Gérard Welzer est, depuis le début de l’affaire Grégory, en octobre 1984, l’avocat, d’abord de Bernard Laroche, et aujourd’hui de sa femme, Marie-Ange Laroche. Il a vécu tous les épisodes de ce dossier qui vient de connaître un rebondissement judiciaire, avec la mise en examen de Marcel et Jacqueline Jacob, le grand-oncle et la grand-tante de Grégory, et le placement en détention provisoire de Murielle Bolle, la belle-sœur de Bernard Laroche.

Un suicide a toujours de multiples causes. Dans celui, probable, de Jean-Michel Lambert, est-ce aussi votre sentiment ?

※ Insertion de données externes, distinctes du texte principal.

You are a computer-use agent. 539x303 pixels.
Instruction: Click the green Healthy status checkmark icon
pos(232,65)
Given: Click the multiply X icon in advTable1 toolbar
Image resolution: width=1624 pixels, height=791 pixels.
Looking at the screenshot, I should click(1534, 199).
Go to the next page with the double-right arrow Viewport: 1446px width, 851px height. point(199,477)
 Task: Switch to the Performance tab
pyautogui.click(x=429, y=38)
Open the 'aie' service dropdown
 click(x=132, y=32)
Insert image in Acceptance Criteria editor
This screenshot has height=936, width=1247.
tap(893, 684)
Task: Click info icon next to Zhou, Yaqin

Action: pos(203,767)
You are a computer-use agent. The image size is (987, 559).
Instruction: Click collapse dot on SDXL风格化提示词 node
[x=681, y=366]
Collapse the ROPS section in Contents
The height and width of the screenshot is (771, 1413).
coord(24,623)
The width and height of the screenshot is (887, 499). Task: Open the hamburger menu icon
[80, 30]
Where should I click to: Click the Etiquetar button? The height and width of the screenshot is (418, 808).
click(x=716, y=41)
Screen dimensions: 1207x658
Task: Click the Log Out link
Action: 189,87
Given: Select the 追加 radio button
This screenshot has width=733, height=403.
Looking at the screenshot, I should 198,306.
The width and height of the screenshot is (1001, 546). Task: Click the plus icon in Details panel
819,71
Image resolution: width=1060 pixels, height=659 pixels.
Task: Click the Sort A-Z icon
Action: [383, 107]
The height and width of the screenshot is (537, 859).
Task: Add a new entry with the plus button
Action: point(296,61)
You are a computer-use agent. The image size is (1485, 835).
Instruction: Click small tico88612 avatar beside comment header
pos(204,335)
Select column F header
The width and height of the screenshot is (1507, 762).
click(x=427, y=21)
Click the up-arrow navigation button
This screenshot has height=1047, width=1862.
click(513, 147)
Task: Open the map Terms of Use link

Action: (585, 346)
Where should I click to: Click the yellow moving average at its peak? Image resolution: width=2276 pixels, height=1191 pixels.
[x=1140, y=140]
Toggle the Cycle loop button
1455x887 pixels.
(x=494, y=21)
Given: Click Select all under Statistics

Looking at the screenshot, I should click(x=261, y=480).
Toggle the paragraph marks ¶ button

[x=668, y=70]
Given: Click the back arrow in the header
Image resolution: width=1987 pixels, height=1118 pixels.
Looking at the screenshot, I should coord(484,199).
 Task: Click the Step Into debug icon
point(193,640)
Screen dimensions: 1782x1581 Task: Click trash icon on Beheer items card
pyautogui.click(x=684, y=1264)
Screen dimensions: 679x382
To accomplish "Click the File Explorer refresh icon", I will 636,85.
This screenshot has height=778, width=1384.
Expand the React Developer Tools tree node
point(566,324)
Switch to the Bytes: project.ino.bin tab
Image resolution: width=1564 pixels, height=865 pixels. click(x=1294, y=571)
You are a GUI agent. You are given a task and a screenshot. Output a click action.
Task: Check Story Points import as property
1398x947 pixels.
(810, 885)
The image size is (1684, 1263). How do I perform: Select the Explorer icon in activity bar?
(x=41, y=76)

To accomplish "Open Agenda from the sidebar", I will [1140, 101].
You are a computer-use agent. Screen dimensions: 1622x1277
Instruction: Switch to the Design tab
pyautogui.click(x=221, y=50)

Sûrement, mais d’abord quel gâchis ! Et un gâchis qui continue. Depuis quelques années, on reparlait régulièrement de ce dossier, et Marie-Ange Laroche ne pouvait pas faire le deuil de son mari, car revenaient ces accusations contre lui. C’était impossible. Et là, une nouvelle victime. Quel désastre !

Aviez-vous encore des contacts avec lui ?

Oui. Après le procès devant la cour d'assises de Dijon en 1993, on se parlait parfois au téléphone, une ou deux fois par an. Depuis sa retraite, il donnait le sentiment d'avoir pu décrocher, mais cela restait dur, très lourd. Il y a quelques années il avait dit qu'il pensait, parfois, par flashs, au suicide (lire ci-dessus)… Que s'est-il passé ? Je ne crois pas que les écrits ressortis du juge Simon, qui dénonçaient son instruction, en soient la cause, mais à chaque fois, il vivait mal ses plaies qui se rouvraient. Il avait été très mal traité lors du procès. Depuis juin, avec ce nouvel emballement, on peut imaginer qu'il n'était pas bien.

Vous parlez de gâchis…

Oui. Il y a la mort de Grégory, d'abord, puis Bernard Laroche assassiné le 29 mars 1985 [par Jean-Marie Villemin, le père de Grégory, ndlr]. Maintenant, le suicide de Jean-Michel Lambert. Sans oublier, la quatrième victime, bien sûr, la justice.

Quel regard portiez-vous sur le juge Lambert dans les premières années de l’instruction ?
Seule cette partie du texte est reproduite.